Il s’agit donc de garder le cap sur le fond – avec de nouvelles mesures de soutien aux entreprises pour restaurer leurs marges et la compétitivité, dans la droite ligne des 40 milliards d’euros du pacte de responsabilité. “On accélère”, insiste-t-on à Matignon. Mais avec des “ajustements nécessaires”, selon la formule employée par Manuel Valls en présentant à l’Elysée les nouvelles mesures du gouvernement.

“Le dispositif fiscal est plutôt intéressant parce qu’il est ciblé. Donc c’est une politique de l’offre, mais maîtrisée, parce qu’il faut investir dans des biens industriels et plutôt à destination des PME”, juge Mathieu Plane, économiste à l’OFCE (keynésien).

Avec la mesure principale annoncée – une baisse d’impôt sur les sociétés pour les entreprises qui investiront dans les douze prochains mois, via un mécanisme de “suramortissement”- “vous maîtrisez l’orientation fiscale”, souligne-t-il. Avec le CICE “rien n’empêchait, typiquement, d’utiliser le crédit d’impôt pour verser des dividendes, là ce n’est pas possible directement”, salue l’économiste.

Autre signal majeur vers la gauche: la promesse d’un compte personnel d’activité pour le 1er janvier 2017, qui doit “regrouper” plusieurs dispositifs existants déjà jugés complexes (compte formation, pénibilité, droits au chômage rechargeables, comptes épargne-temps…)

Si les proches de Martine Aubry ne se sont pas précipités pour dire leur satisfaction, l’accueil est plutôt favorable.

“Ce sont des annonces à saluer”, a dit le député de l’Ardèche Olivier Dussopt dans une question à Manuel Valls à l’Assemblée. “Car s’il n’est pas aujourd’hui question de remettre en cause le choix fait en 2012 de soutenir la compétitivité de l’économie, nous entrons dans une période, et nous le savons tous, qui nécessite des mesures en faveur de la croissance de l’emploi et du pouvoir d’achat”, a-t-il dit.

Des députés PS comme Karine Berger (Hautes-Alpes) ont appelé à faire davantage pour l’investissement public – Manuel Valls ayant promis des mesures pour les collectivités locales pour la mi-mai.

– Une ‘étincelle’ –

Les “frondeurs” du PS, qui viennent de s’allier avec les courants de l’aile gauche pour une motion commune en vue du congrès PS de Poitiers début juin, se sont montrés beaucoup plus déçus.

“Décevant et très en-deçà de la main.

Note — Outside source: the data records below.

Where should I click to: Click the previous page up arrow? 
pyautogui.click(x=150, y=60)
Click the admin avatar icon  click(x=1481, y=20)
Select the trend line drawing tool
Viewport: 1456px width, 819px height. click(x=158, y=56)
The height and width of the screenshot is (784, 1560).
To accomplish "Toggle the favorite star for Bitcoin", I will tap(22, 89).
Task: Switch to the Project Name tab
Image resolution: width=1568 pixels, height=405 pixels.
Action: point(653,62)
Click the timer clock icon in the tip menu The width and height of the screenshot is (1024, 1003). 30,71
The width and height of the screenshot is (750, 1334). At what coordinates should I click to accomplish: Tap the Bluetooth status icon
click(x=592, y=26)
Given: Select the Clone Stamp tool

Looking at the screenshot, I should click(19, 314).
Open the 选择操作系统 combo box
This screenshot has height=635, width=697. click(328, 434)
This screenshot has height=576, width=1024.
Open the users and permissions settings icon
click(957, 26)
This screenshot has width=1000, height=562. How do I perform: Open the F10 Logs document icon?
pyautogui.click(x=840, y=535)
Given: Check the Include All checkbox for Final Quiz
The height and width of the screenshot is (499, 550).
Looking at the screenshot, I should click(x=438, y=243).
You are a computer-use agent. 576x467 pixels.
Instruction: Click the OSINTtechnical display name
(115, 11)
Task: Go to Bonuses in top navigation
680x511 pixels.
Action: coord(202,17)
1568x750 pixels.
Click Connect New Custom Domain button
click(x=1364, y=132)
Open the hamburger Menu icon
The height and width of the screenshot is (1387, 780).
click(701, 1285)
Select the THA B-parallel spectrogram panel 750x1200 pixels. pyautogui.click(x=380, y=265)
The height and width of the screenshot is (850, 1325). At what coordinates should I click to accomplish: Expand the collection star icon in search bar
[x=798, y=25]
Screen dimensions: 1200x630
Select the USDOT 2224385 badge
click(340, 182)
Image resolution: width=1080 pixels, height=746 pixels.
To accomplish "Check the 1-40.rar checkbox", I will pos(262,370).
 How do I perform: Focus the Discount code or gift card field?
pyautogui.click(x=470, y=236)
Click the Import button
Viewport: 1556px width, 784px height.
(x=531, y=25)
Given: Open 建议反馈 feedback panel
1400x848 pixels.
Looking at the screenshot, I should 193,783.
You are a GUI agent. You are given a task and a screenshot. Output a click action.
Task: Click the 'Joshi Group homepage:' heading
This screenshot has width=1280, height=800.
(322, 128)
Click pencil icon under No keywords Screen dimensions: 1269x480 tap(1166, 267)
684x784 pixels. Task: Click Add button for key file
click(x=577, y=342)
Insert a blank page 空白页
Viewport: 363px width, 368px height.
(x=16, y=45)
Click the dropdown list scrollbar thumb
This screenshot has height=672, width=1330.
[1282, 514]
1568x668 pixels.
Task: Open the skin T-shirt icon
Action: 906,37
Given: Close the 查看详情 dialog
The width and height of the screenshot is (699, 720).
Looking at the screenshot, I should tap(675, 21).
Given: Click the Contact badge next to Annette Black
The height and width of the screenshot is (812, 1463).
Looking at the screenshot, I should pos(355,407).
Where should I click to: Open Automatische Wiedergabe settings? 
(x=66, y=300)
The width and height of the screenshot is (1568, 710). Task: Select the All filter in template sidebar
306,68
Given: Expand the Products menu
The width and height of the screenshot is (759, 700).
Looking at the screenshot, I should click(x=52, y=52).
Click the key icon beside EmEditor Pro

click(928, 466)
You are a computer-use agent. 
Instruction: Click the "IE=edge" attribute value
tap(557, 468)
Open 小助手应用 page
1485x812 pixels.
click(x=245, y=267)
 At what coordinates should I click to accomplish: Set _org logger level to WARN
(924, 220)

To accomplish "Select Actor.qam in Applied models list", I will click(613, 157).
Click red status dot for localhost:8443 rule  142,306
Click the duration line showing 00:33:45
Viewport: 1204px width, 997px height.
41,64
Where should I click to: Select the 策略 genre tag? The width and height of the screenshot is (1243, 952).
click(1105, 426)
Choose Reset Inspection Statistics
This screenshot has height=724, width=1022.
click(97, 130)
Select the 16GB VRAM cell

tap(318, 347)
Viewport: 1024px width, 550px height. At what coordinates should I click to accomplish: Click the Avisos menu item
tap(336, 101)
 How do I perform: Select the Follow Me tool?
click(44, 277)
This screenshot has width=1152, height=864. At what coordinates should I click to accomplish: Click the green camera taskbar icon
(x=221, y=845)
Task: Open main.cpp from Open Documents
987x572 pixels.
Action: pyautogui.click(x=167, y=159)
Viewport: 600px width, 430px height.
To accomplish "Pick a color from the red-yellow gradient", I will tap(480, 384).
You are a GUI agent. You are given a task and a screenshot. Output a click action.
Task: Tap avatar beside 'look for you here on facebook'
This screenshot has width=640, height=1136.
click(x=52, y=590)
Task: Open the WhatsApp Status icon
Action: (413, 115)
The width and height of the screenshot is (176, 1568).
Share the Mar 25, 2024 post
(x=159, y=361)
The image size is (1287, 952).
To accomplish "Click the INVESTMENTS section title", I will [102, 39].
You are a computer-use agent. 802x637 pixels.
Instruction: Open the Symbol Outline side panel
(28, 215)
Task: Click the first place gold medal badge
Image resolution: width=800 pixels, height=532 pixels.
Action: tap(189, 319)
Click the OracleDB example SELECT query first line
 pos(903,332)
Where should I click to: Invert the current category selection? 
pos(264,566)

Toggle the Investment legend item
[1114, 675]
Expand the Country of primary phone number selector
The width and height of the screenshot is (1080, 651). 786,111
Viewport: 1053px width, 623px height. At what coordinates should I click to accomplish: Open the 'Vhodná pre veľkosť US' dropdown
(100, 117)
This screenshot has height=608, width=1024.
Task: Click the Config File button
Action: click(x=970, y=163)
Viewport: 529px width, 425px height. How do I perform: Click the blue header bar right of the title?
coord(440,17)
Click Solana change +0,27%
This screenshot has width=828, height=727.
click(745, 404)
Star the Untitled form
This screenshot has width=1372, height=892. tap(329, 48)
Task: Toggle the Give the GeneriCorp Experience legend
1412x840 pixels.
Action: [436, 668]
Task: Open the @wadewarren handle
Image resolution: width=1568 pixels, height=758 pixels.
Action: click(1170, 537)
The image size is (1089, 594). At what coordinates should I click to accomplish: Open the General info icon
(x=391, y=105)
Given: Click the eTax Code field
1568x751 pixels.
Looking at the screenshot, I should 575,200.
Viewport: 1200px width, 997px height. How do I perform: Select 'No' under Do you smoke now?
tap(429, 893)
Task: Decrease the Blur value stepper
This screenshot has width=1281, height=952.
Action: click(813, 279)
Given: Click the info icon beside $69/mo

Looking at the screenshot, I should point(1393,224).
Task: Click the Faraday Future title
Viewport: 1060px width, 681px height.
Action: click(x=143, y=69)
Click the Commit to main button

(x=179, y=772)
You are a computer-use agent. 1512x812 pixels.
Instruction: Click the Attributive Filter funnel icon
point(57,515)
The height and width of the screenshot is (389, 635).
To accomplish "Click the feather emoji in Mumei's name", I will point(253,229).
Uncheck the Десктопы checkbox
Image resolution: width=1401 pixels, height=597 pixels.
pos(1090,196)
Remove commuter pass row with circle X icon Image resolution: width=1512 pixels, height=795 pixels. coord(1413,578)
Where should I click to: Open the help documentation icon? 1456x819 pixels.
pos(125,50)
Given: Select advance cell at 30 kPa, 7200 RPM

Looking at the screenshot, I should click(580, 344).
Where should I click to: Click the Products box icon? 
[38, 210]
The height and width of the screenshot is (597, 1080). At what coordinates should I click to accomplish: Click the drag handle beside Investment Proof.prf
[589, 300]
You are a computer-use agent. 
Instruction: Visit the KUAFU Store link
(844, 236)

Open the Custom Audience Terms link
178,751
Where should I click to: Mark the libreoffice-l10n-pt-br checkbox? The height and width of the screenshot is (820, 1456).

Rien de concret sur le pouvoir d’achat mais 2,5 milliards de plus pour les patrons”, a tweeté le député parisien Pascal Cherki. Même déception chez Pouria Amirshahi (Français de l’étranger).

Des économistes interrogés par l’AFP soulignaient pour leur part davantage le montant restreint des mesures annoncées -500 millions d’euros annuels, selon Matignon. Et concentraient leurs inquiétudes sur les carnets de commandes des entreprises, malgré la baisse favorable de l’euro sur le marché des changes.

“Cela va dans le bon sens mais ce n’est pas une miette de défiscalisation qui décide une entreprise à investir ou non, ce sont ses perspectives de demande, son carnet de commandes”, souligne Ludovic Subran (Euler Hermes).

“En cumulé, le pacte, le CICE, cette mesure, ça commence à peser, mais il y a des entreprises qui préféreraient aujourd’hui mourir riches plutôt que d’investir”, s’inquiète l’économiste.

“Les montants en jeu ne sont pas énormes: il ne faut pas s’attendre à relancer l’investissement grâce à ça. Mais cela permet de soutenir un secteur industriel qui génère de la compétitivité et qui est plutôt en difficulté”, souligne pour sa part M. Plane.

Alors que le CICE et le pacte de compétitivité avaient comme défaut de prendre du temps à se mettre en place, le gouvernement veut cette fois provoquer rapidement une “étincelle”. Avec le dispositif, les entreprises sont incitées à investir. “Pas dans six mois, aujourd’hui”, a insisté Manuel Valls.